3. The attempt at a solution
Don't know how to handle those double-sums in $y(k)$. :shy:

Since the issue is "symmetrical", I've tried solving the 1st half of $y(k)$ (the lowpass filter with a higher cutoff frequency, $K < L$). I've tried expanding the sum, hoping a pattern would emerge:
$$\sum_{m = k-K+1}^k \; \sum_{n = m-K+1}^m x(n) = \\ \left[x(k-2K+2) + x(k-2K+3) + \dots + x(k-K+1) \right] +\\ \left[x(k-2K+3) + x(k-2K+4) + \dots + x(k-K+2) \right] +\\ \cdots +\\ \left[x(k-K+1) + x(k-K+2) + \dots + x(k) \right]$$

So, there's some kind of "triangular/diagonal pattern" since $x(k-2K+2)$ and $x(k)$ (the very first and last x-element) are the only one to appear only once. Now what?

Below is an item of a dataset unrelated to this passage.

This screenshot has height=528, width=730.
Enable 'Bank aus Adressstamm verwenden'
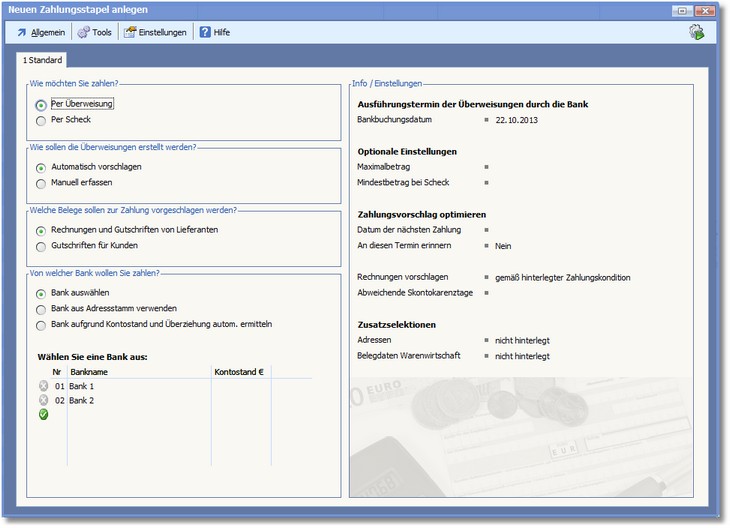point(41,309)
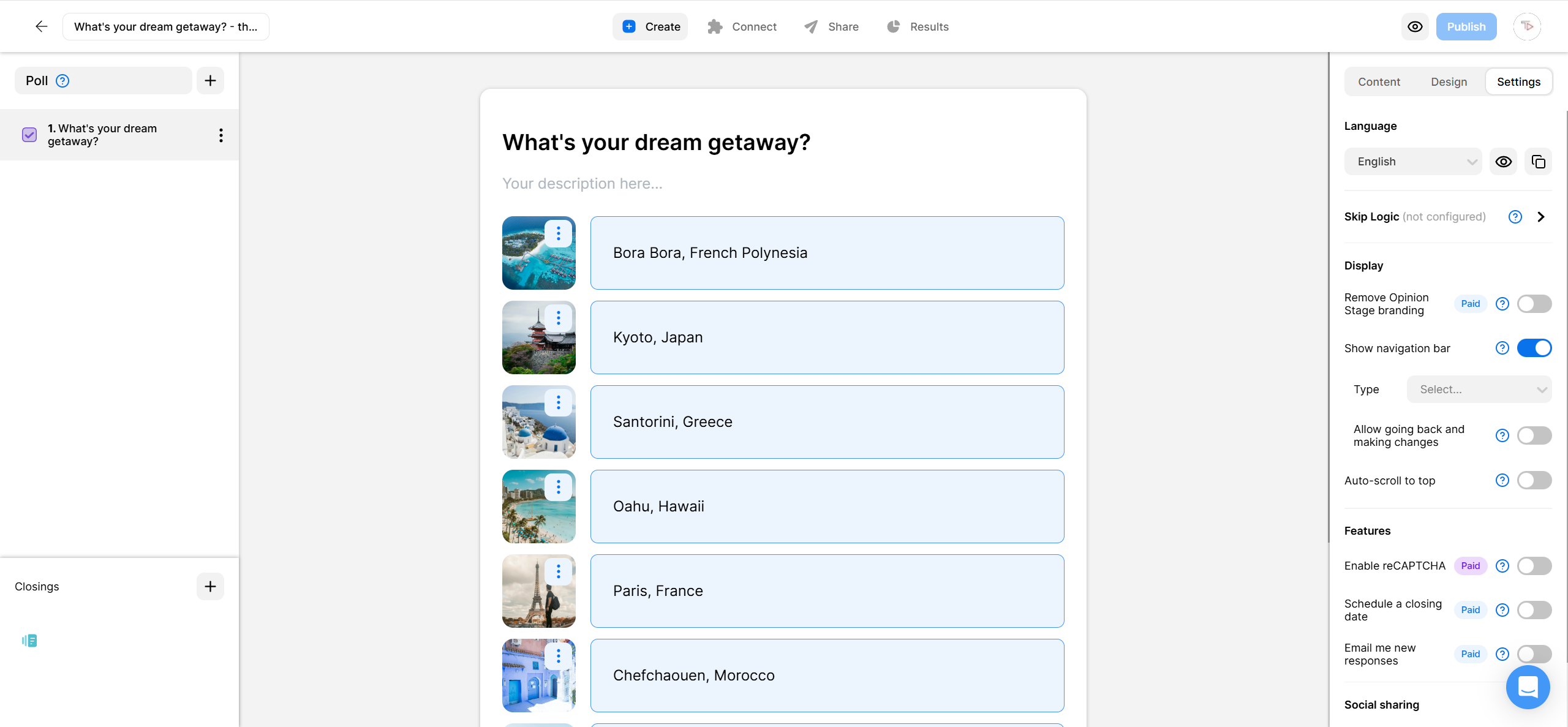Open the Create menu

point(650,26)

Is this even the right approach?

Last edited: Dec 7, 2013
2. Dec 11, 2013

### courteous

I'd appreciate (any) help. Continuing from 1st post:
$$\cdots = \left[ x(k-2K+2) + 2x(k-2K+3) + \cdots + (K-1)x(k-K+1) + \cdots + x(k) \right]$$

Applying $Z$-transform, we get
$$X(z) \left[ z^{-2K+2} + 2z^{-2K+3} + \cdots + (K-1)z^{-K+1} + \cdots + 1 \right]$$

So, the transfer function $H(z)$ of the whole $y(k)$ (from the 1st post) can be written as
$$H(z)=\frac{Y(z)}{X(z)}= \frac{1}{K^2}\left[ z^{-2K+2} + 2z^{-2K+3} + \cdots + (K-1)z^{-K+1} + \cdots + 1 \right] - \frac{1}{L^2}\left[ z^{-2L+2} + 2z^{-2L+3} + \cdots + (L-1)z^{-L+1} + \cdots + 1 \right]$$

If the above is correct, then how can this
$$\left[ z^{-2K+2} + 2z^{-2K+3} + \cdots + (K-1)z^{-K+1} + \cdots + 1 \right]$$
be equal to this, when evaluated on the unit circle $z=e^{j2\pi f}$?
$$\left( \frac{\sin{\pi f K}}{\sin{\pi f}} \right)^2 e^{-2j\pi f(K-1)}$$

Last edited: Dec 11, 2013
3. Dec 15, 2013

### courteous

I haven't made any progress on this ... anybody help me out, please?